The Denver Nuggets have finally acquired the help they've been seeking for Nikola Jokic and Jamal Murray in the form of the high-flying Aaron Gordon. The Orlando Magic have decided to tear it down at the deadline this year, a process that included shipping out their longest-tenured player. Gordon asked for a trade and has been on the block for weeks.
Hours ahead of the deadline, the Magic finalized a deal with the Nuggets to send Gordon to Denver. It was not cheap.
Gary Harris is a decent young player but his ability to shoot has declined significantly over the last two seasons due to injury, and he has two years left on his four-year, $84 million deal. The first-round pick will almost certainly be in the 24-30 range, so no big loss for Denver. Giving up R.J. Hampton, though, is tough. He's only 20-years old and was a mid-first round pick in last year's draft. All in all, that's quite a haul.

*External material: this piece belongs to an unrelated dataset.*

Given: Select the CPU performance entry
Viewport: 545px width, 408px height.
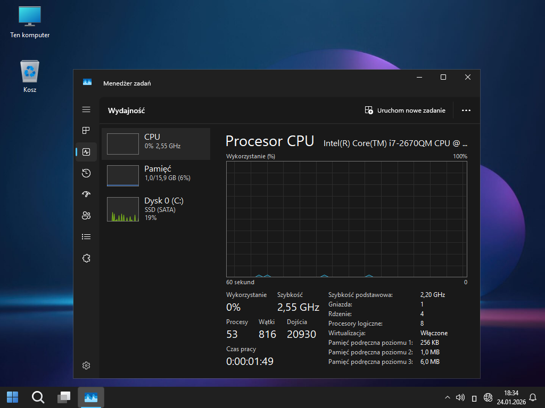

Gordon is an excellent fit with the Nuggets' offense. He'll finally be able to play power forward, the optimal position for a player of his strengths, after years of getting forced into the small forward position with Orlando's oversized front court. He will thrive off the spacing generated by Jokic and we will see more than a few Jokic-to-Gordon alley-oops in the upcoming months. He's also under contract through this year and the next for a high but not unreasonable sum; Gordon is owed $18 million this year and $16 million next year.
It's a win-now move for Denver, coming off a Western Conference Finals loss to the Lakers. But is Gordon really worth it? He can switch on defense but does not have the reputation of a stopper on that end by any means. He's having the best season of his career from deep, shooting 37 percent on 4.5 attempts per game, but a career 32.5 percent mark from three-point land suggests we should take that half-season improvement with a grain of salt. The Nuggets are trying to take down LeBron James and Anthony Davis, Kawhi Leonard and Paul George. Gordon will help them on both ends of the floor, but will he be enough?
Hampton is an unknown quantity at this point but was a five-star recruit in high school. Nobody really knows what he's got because instead of taking a traditional route to the NBA he went to New Zealand and was a role player for a team filed with grown men trying to win games, not develop a prospect's skillset. It's early to give up on him for Gordon, who will definitely move the needle in the regular season but it's unclear if he'll do the same when the games really matter.
Still, Denver knows they have a championship-caliber player in Jokic and a great sidekick in Murray. Hampton wasn't going to show anything for at least a year, maybe two. They already have a prospect they're actively trying to develop while attempting to win in Michael Porter Jr. It's a move that will pay dividends in the short run. But championship-level dividends? We'll have to see.